(Item-finding entries)
——

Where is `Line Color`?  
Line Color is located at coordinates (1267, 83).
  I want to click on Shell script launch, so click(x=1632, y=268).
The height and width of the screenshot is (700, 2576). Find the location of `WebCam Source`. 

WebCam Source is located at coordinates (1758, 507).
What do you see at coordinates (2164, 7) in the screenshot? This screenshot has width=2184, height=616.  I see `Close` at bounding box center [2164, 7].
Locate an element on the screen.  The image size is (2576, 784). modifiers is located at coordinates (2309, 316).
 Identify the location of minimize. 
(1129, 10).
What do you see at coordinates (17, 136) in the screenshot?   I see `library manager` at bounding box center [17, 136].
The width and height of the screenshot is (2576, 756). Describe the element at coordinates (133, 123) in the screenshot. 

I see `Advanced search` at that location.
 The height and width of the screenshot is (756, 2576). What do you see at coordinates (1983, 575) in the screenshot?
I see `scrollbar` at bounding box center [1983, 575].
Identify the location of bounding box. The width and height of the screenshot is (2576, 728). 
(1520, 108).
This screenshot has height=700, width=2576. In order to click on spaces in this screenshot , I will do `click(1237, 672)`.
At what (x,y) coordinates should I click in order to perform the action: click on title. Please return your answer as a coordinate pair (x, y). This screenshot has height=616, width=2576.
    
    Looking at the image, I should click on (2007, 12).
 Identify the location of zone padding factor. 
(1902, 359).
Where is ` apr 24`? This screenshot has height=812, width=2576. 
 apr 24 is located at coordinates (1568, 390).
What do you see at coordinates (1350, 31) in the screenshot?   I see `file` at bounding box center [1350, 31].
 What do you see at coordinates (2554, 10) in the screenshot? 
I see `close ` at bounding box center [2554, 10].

——

### PROMPT
Count the lines in the entries above that contain the string "Source", and give only the number.

### SOLUTION BELOW
2